Double Indemnity (1944)

The final draft of the screenplay of Double Indemnity (1944) by Billy Wilder and Raymond Chandler in the Motion Picture Academy Library in Los Angeles – download from here – includes a final prison execution chamber scene and a line of dialog that was spoken by Walter Neff, just after he said “I love you.” to Barton Keyes. With sirens wailing in the background, Neff says: “At the end of that trolley line, just as I get off, you be there to say good bye. Will you, Keyes?” The story then shifts to the execution.

This sequence was filmed but cut (by the studio?) from the production release.

Double Indemnity (1944)

James Naremore in his 1998 book on film noir, More than Night: Film Noir in Its Contexts, offers this penetrating analysis and critique:

… the execution described in the longest version of the script greatly increases our sympathy for Walter, all the while raising questions about the criminality of the state. It also provides a tragic recognition scene for Keyes, who is shaken out of his moral complacency. This last point is especially important, because Keyes functions as a representative of the insurance company. Although he approaches his work with the intuitive flair of an artist and the intellectual intensity of a scientist, he remains a loyal agent of industrial rationality—a talented bureaucrat who, in effect, has helped to create the office building, the drive-in restaurant, the supermarket, and all the other landmarks of modern Los Angeles that the film relentlessly criticizes… One of the many virtues of Wilder’s original ending is that this complex, brilliantly acted character would have been made to confront his inner demon and to experience poetic justice. Keyes would have been brought face-to-face with the culminating instance of instrumental reason, the “end of the line” for industrial culture: the California gas chamber… For the original version of Double Indemnity, Paramount built an exact replica of the [San Quentin]  gas chamber, depicting it as a modern, sanitized apparatus for administering official death sentences. At considerable expense, Wilder photographed the step-by-step procedure of execution, emphasizing its coldly mechanical efficiency. There was no blood, no agonized screaming, and, for once in the movie, almost no dialogue. Much of the sequence was shot from Walter’s point of view, looking through glass windows at the spectators outside the chamber—an angle creating a subtle parallel between the chamber and the “dark room” of a movie theater. When the fatal pellets dropped, clouds of gas obscured the windows, and we could barely make out Keyes standing amid the witnesses, turning his head away. Soon afterward, a doctor entered the chamber to pronounce Walter dead. According to the script, the original film ended as follows:

… All the witnesses have now left except Keyes, who stares, shocked and tragic, beyond the door. The guard goes to him and touches his arm, indicating to him that he must leave. Keyes glances for the last time towards the gas chamber and slowly moves to go out. CORRIDOR OUTSIDE THE DEATH CHAMBER CAMERA SHOOTING IN THROUGH THE OPEN DOOR AT KEYES , who is just turning to leave. Keyes comes slowly out into the dark, narrow corridor. His hat is on his head now, his overcoat is pulled around him loosely. He walks like an old man. He takes eight or ten steps, then mechanically reaches a cigar out of his vest pocket and puts it in his mouth. His hands, in the now familiar gesture, begin to pat his pockets for matches. Suddenly he stops, with a look of horror on his face. He stands rigid, pressing hand against his heart. He takes the cigar out of his mouth and goes slowly on toward the door, CAMERA PANNING with him. When he has almost reached the door, the guard stationed there throws it wide, and a blaze of sunlight comes in from the open prison yard outside. Keyes slowly walks out into the sunshine, a forlorn and lonely man.

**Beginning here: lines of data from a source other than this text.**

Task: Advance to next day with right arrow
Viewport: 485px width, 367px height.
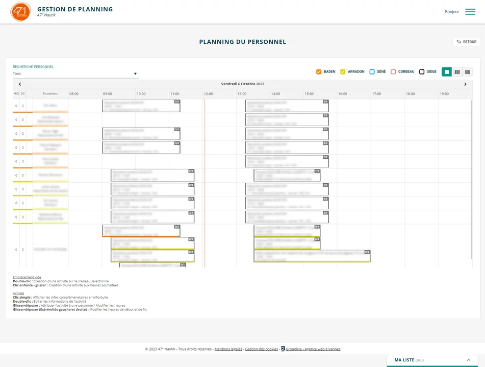Action: (465, 84)
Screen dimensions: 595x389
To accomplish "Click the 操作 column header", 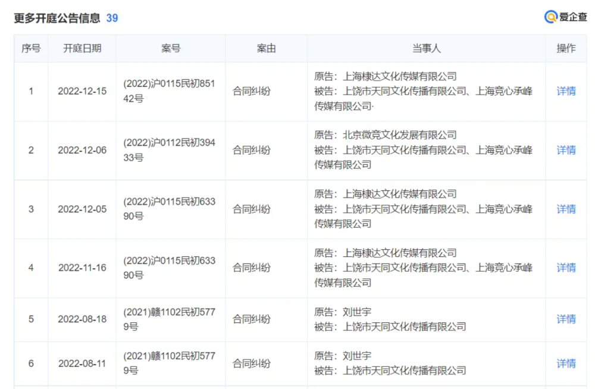I will point(566,48).
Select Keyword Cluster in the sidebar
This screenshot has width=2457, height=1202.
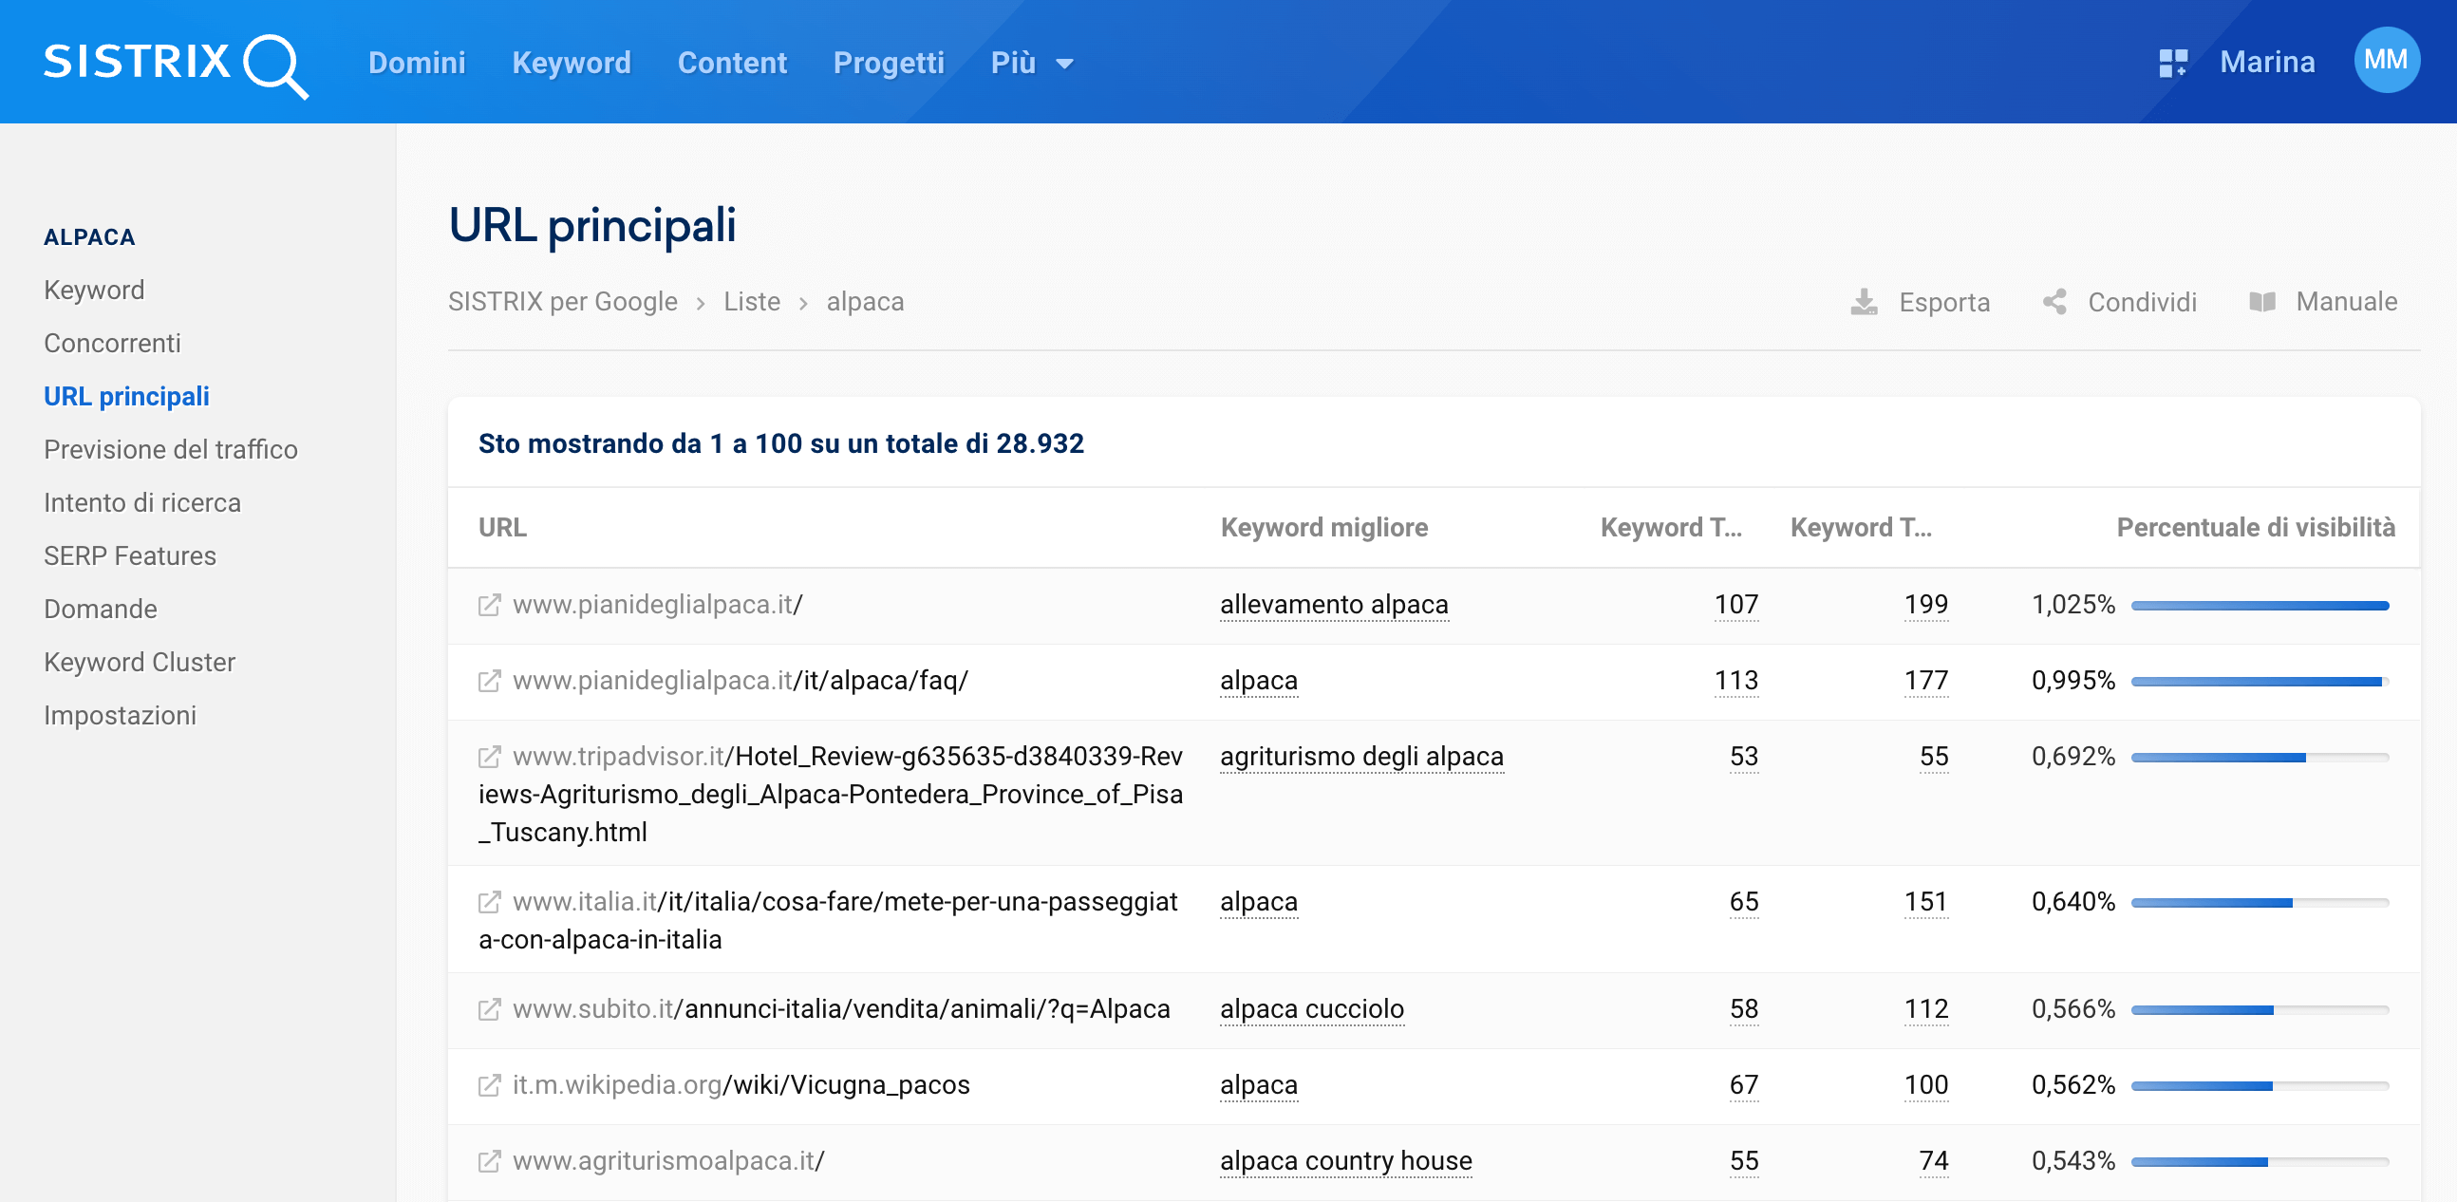139,662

Until someone rescues this scene from the Paramount vaults, we will never know if it is superior to the current version, and even then there may be room for debate. One thing, however, is clear: Keyes’s lonely walk out of the prison would have thrown a shadow over everything that preceded it. It was not until Sunset Boulevard and Ace in the Hole that Wilder would produce such a savage critique of modernity. Although the released version of his famous thriller remains an iconoclastic satire that challenges the censors, it is a lighter entertainment than the original and a much easier product for Hollywood to market. (According to the Paramount press book, photographs of Barbara Stanwyck in her wig and tight sweater were circulated to American soldiers overseas, and Edward G. Robinson’s performance enabled the studio to obtain a tie-in from the Cigar Institute of America.) No matter how much we admire the film that was exhibited in 1944, the form of cinema that the French described as noir is probably better exemplified by another Double Indemnity, which we have yet to see.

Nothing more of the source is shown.